A key goal of the Immunology Institute will be to establish and support a repository of healthy donor immune cell samples and eventually open the healthy sample bank to all researchers at UAB. Patients with disease have provided donor samples for decades at UAB; but deriving samples from healthy patient cohorts will secure opportunities for new studies, new findings and new therapies.

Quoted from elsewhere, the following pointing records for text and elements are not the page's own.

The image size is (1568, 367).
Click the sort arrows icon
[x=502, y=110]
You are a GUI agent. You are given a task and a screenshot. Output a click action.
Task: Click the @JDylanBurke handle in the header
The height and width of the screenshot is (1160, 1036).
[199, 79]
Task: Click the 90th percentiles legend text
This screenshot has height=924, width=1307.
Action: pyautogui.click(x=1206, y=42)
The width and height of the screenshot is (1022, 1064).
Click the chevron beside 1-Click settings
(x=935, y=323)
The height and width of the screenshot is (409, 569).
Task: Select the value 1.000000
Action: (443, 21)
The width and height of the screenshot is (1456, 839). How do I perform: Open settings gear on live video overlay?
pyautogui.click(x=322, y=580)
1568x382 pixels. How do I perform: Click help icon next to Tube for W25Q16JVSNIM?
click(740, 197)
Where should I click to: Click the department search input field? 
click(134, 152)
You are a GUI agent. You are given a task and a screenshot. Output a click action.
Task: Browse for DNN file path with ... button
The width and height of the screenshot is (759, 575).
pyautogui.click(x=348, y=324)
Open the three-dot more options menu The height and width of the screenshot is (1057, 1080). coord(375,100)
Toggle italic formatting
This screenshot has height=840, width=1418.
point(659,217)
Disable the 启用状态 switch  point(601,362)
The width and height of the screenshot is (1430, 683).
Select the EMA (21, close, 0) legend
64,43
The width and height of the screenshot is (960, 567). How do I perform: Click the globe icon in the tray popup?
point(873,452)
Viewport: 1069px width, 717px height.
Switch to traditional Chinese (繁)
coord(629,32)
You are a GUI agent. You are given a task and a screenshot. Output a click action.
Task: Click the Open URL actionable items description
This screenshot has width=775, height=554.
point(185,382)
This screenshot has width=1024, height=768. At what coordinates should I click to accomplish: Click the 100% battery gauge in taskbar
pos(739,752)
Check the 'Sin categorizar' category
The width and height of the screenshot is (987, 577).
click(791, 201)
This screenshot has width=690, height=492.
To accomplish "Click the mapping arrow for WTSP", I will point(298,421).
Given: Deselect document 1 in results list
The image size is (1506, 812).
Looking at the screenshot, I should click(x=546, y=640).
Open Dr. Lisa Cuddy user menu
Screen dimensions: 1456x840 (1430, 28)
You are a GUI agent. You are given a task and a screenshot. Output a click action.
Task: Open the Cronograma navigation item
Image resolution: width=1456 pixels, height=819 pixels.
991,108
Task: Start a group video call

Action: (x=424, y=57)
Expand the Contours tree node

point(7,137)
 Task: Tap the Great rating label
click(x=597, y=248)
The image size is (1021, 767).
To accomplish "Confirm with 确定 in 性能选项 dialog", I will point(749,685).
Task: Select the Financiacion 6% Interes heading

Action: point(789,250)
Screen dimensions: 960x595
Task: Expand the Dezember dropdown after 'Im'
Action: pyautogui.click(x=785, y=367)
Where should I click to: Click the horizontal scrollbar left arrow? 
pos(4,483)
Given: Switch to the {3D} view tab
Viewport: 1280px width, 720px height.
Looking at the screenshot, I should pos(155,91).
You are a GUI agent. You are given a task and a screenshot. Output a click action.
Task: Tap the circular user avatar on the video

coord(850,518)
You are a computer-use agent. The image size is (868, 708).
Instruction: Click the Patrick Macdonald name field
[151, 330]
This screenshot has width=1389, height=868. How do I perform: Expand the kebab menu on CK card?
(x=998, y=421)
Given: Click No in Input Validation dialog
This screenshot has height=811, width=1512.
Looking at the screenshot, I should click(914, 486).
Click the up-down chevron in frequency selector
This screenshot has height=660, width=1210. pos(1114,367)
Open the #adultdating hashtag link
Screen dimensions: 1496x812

Lund says studying healthy human blood and tissue samples — in conjunction with disease samples or animal models — will further propel UAB into the national spotlight for immunology. Healthy donor samples will serve as controls for samples from pathologic conditions, like cancer or infectious diseases, and will increase opportunity to create personalized therapeutics, grow competitiveness in faculty recruitment and offer more possibilities for grant funding.
“Where we can shine as an institution is that we have a strong basic science footprint, but also incredible opportunities in terms of patient cohorts and clinical research,” Lund said. “The institute will connect studies in cancer, infectious disease, precision medicine, cell biology and many other specialties. The institute will make it significantly easier for scientists to utilize and test hypotheses in healthy samples. Likewise, it will connect clinicians with basic scientists who can use their knowledge to interrogate patient samples, steadily bridging the gap from bench to bedside.”
Birmingham is perfectly situated regionally for the Immunology Institute, as it will play a key role in the next steps in addressing health disparities and chronic conditions in the Deep South. The institute will contribute to supporting studies of immunity and inflammation across a wide range of diseases that disproportionately impact the people of Alabama.
Likewise, it will focus substantial efforts on immunologic education and outreach by recruiting top talent who can address fundamental and translational questions about the immune system in the setting of health and disease.
The institute aims to be a leading beacon of information for the general public, creating forums where members from the Birmingham community and beyond can directly engage with experts on how disease impacts daily life. Moreover, the institute will develop partnerships with community organizations to discuss the importance of immune-based therapies, including vaccines, especially to underserved populations.
Lund says the misinformation surrounding COVID-19 and vaccination is an example of what the institute hopes to mitigate in the future.
“The public is seeking to understand the immune system and infectious disease — for the first time, or maybe the first time in a long time — and the institute will help educate and inform the general public,” she said.
Another key initial priority for the Immunology Institute includes teaming up with the O’Neal Cancer Center to develop protocols to measure the tumor immune response in cancer patients undergoing various immune-modulating treatments. It will also work with stakeholders across the campus to rapidly operationalize the healthy donor program and will partner with departments to recruit faculty with expertise in the broad areas of immunology, infectious disease and inflammation.
The Immunology Institute will contribute to national recognition and competitiveness for UAB, as well as revolutionary research, novel therapeutics and excellence in patient care.